Könnte ich meinem jüngeren Ich nur einen Ratschlag geben, wäre es dieser hier. Es ist irrelevant, wie erhitzt die Gemüter sind, wie stark die Wut und Verzweiflung – auch, wenn man sich sprichwörtlich am liebsten den Kopf abreißen würde, gilt es gewisse Grenzen nicht zu überschreiten. Abgesehen von allen körperlichen Übergriffen (was sowieso klar ist, Ausrufezeichen) gehören dazu vor allem verbale Verletzungen, die unter die Gürtellinie gehen. Setzt euer Partner oder eure Partnerin gezielt Wortwaffen ein, von denen sie wissen, dass sie Traumata triggern oder aufs Übelste auf eure größten Unsicherheiten abzielen, ist das inakzeptabel. Wer sich trotz innerem Sturm nicht zumindest ein klein wenig Empathie und Menschlichkeit bewahren kann, kann auf Dauer kein angenehmer Zeitgenosse sein. Die Wunden solcher Verletzungen bleiben oft für immer.
Traurige Wahrheit ist auch – wer einmal Grenzen überschreitet, wird es höchstwahrscheinlich wieder.

Grüße gehen raus an den Ex, der mich einst Nutte nannte.

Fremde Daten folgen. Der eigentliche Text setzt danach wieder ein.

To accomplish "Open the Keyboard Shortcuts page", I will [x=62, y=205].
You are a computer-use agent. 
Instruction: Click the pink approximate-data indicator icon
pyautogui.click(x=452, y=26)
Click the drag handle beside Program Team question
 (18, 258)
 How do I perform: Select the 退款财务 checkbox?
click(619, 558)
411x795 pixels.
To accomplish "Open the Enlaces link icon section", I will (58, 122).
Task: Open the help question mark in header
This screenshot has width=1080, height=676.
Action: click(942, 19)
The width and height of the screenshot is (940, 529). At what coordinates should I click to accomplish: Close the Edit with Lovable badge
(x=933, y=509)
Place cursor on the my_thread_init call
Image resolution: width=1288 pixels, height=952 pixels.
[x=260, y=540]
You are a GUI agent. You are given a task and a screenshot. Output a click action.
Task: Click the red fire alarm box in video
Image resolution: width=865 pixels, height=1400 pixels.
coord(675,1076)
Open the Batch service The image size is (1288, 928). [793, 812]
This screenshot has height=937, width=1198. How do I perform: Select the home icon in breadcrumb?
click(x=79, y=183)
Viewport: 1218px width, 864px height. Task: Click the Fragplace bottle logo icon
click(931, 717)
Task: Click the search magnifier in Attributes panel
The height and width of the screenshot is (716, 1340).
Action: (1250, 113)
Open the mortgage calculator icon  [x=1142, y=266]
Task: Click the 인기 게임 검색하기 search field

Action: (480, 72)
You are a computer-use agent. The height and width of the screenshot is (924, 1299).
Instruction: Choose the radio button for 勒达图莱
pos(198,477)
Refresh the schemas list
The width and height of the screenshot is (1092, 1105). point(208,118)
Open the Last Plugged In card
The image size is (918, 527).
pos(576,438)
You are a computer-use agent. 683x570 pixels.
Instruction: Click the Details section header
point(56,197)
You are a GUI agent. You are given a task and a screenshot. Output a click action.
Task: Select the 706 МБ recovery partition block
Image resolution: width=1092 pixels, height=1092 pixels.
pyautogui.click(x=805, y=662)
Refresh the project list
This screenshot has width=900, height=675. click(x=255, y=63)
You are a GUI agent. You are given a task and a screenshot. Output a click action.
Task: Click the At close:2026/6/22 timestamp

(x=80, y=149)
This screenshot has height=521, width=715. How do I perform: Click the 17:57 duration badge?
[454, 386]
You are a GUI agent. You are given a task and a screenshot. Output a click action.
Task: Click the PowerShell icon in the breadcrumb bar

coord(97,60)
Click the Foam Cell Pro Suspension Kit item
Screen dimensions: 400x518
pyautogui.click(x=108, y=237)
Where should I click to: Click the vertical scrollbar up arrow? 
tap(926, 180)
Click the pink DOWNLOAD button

4. Starke Eifersucht ist kein Zeichen von Liebe

Beim Thema Eifersucht scheiden sich die Geister. Manche sind es gar nicht, manche sind es stärker – beides ist okay, beides darf sein. Bis zu einem gewissen Punkt. Krankhafte Eifersucht, also ständig und ohne triftigen Grund, ist der Endgegner für jede Beziehung. So oft höre ich Sätze wie "aber das zeigt doch nur, wie sehr mich der- oder diejenige liebt" – Bullshit. Ich sage: Seinem/seiner Partner:in grundlos durchgängig zu unterstellen, dass man ihm/ihr nicht vertrauen könne, zeigt nur eines auf: Eigene innere Missstände, Komplexe und ein mickriges Selbstwertgefühl. Es gibt dieses olle Sprichwort, das aber so wahr ist: Eifersucht ist eine Leidenschaft, die mit Eifer sucht, was Leiden schafft.

Tu dir diesen Scheiß nicht an. Deine Zeit ist zu wertvoll.

5. Was du willst und was dir guttut ist nicht immer das Gleiche

Schon mal so doll an der Vorstellung eines Menschen und der Beziehung mit ihm festgehalten, dass es dir fast wehtat? Schon mal so doll selbst verbogen, um jemanden doch noch irgendwie von dir zu überzeugen, dass du fast gebrochen bist? Schon mal so sehr eigene Prinzipien und Werte über Board geworfen, um zu gefallen? Wer nicht, wer nicht. Man lernt es meistens auf die harte Tour – wenn nicht sogar immer: Die Vorstellung über das, was uns vermeintlich erfüllen soll und die Realität dessen, was unserer Seele tatsächlich gut tut, liegen manchmal meilenweit voneinander entfernt. Vielleicht ist die Person unserer Begierde manchmal auch einfach "nur" die Projektionsfläche unserer eigenen Sehnsüchte. Diese Einsicht tut weh, ich weiß, und ich weiß auch, dass es lange dauert, bis man sie hat. Und doch ist sie Gold wert. Damit man sie eines Tages wirklich fühlen kann – gesunde, wahrhaftige, wohltuende Liebe.